From hereon, Wolf doesn’t even bother to distinguish between that group, and Johnson and his acolytes. Being “Brexiteers”, it follows that ours and his thoughts must be one and the same.

Johnson’s “cakeism”, Wolf grandly declares, “was silly bravado, as is the view of David Frost, his chief negotiator”, that the EU should “shake off any remaining ill will towards us for leaving, and instead build a friendly relationship between sovereign equals”.

Of course, our grand interlocutor opines, “it would be easier to achieve this if Johnson had not lied over the implications of his deal on trade between Northern Ireland and the rest of the UK and even dared to attempt a repudiation of it.
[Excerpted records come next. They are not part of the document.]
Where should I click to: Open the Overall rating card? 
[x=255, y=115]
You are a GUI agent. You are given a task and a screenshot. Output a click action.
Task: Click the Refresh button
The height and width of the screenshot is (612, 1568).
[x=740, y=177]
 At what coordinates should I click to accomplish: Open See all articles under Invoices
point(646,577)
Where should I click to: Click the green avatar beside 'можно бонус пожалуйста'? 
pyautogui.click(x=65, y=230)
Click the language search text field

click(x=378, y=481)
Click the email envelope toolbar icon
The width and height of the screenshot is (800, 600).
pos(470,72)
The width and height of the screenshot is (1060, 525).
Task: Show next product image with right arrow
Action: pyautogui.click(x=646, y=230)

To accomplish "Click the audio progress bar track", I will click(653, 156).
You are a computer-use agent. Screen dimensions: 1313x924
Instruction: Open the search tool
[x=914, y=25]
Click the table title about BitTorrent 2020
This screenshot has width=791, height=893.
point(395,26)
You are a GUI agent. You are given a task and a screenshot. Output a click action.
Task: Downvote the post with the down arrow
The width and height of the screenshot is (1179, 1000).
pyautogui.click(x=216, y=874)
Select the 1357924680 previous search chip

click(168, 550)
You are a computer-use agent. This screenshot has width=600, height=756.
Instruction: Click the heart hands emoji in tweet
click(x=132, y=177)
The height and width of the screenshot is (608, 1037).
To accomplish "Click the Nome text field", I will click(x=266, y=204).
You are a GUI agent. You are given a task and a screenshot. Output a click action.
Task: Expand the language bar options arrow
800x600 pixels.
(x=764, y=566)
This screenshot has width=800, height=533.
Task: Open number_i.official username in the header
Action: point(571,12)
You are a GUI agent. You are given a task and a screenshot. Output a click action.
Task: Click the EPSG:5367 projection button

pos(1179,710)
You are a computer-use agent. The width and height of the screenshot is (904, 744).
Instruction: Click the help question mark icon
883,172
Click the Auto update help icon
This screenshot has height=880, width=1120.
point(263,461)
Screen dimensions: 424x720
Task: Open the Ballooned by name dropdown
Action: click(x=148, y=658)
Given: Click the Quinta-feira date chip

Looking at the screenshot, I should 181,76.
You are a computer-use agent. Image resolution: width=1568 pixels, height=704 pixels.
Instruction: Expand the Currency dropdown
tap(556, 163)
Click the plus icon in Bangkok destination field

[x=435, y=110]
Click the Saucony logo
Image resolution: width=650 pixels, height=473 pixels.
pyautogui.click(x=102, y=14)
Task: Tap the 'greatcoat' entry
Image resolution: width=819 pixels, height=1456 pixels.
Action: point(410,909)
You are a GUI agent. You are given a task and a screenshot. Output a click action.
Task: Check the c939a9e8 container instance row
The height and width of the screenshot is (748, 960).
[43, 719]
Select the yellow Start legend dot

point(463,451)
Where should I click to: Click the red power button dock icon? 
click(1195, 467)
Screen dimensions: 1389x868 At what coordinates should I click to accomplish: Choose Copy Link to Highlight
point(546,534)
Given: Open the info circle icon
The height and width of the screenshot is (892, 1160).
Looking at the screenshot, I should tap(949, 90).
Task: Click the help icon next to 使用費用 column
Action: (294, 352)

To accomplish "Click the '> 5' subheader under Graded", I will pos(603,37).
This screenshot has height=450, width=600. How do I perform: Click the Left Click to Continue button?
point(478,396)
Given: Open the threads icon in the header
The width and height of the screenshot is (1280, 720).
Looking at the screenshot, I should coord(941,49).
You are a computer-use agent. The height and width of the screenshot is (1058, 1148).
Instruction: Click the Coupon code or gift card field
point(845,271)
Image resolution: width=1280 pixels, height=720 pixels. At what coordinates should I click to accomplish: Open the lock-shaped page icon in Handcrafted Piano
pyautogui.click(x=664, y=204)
The EU rightly regards him as unserious and untrustworthy”.

What strikes one here is that any one of thousands of Johnson detractors could have said this – and many have said words to that effect. But, by implication, such wisdom stems only from Wolf and his merry band of Europhiles.

When it comes to the economic results of Brexit, Wolf finally deigns to bring in Covid, only to dismiss it. It is noteworthy, he says, that between the second quarter of 2016 and the first quarter of 2021, the UK economy shrank by 4.3 per cent. Italy’s performance was similar. But the eurozone’s economy grew by 1.3 per cent over this period.

Brexit, he asserts, also inflicted a large initial shock to trade volumes. A recovery has occurred since then, but UK trade will end up smaller than it would otherwise have been. The effects of this will cumulate over time and show up in worse economic performance than otherwise.

Wolf also asserts that Brexit has lifted constraints on the government. British prime ministers with large majorities could always do most of what they wanted, so long as they retained parliamentary support. Now, horror of horrors, the government does not have to worry about EU rules either, so the government “can act even more freely than before”.

Never mind the “second coffin lid” effect, of the “Brussels effect”. When he needs to make a point, anything will do for Wolf. And switching back into “no shit, Sherlock” mode, he tells us that businesses trading with the EU and people wanting to work and study there “have lost a great deal of control, not taken it back”.

And with this slender thread of argument, to Wolf, “the promises of Brexit seem largely a will-o’-the-wisp”. It will not increase control, he asserts, “but reduce it where it mattered most to individuals and even to the public at large”.

And this is all down to “skilful demagogues” who “transmuted public unhappiness into hostility towards the EU, which was mostly innocent of what people detested, except over migration”. So there we have it – the arrogance of this Europhile, writ large. The [feeble-minded] public could not express its own view until it had been manipulated by “skilful demagogues”.

In the longer run, Wolf thinks that Brexit is likely to damage the UK, perhaps split it, while strengthening EU solidarity. If so, he says, it will surely be judged a Pyrrhic victory.

There again, if Brexit, as we have so often said, is a process and not an event, there is room to assert that the inadequate Johnson has so far botched just about everything he has touched. But Johnson’s reign of stupidity and incompetence will eventually come to an end. And what then of Brexit?

If it turns out that there is no government in the foreseeable future which can adequately deal with the challenges posed by Brexit, is this the fault of Brexit or a reflection of the impoverishment of the political system in this county? And if Brexit has brought this to a head, how can it ever be said that it has done other than provide a huge service to this nation?

To think in those terms, though, requires nuance and flexibility of thought. This is something you will not get from Martin Wolf or the Financial Times.